> _SUPPLIED ENTRIES_:
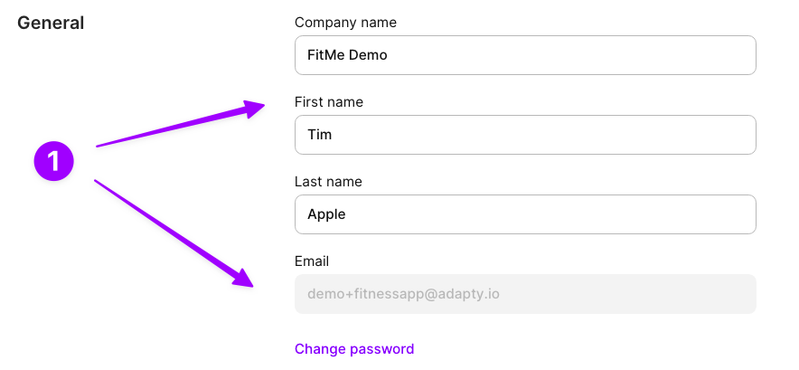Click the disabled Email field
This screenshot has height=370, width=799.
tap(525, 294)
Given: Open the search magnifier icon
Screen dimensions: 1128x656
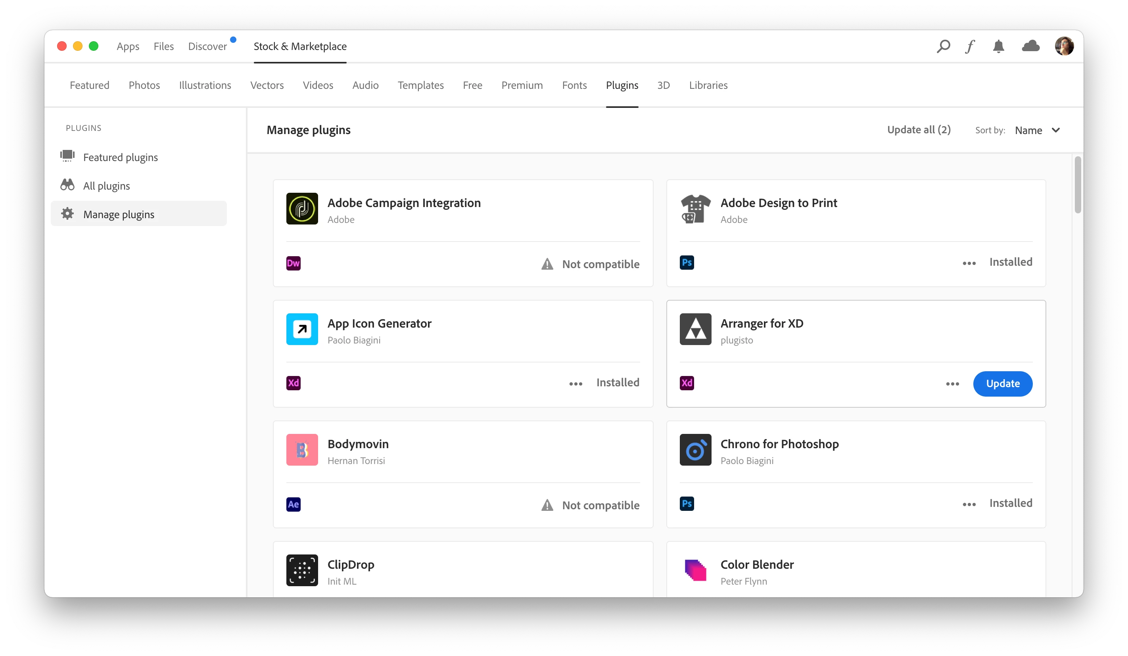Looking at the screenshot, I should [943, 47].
--
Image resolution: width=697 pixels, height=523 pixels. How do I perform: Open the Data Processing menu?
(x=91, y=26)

> _BRIEF_: Set down the listing word for word from the line with "Click the disabled Email field" to the line with "Looking at the", both lines included. Leave out the pictures.

> _FINAL RESULT_:
Click the disabled Email field
This screenshot has height=370, width=799.
tap(525, 294)
Given: Open the search magnifier icon
Screen dimensions: 1128x656
Looking at the screenshot, I should [943, 47].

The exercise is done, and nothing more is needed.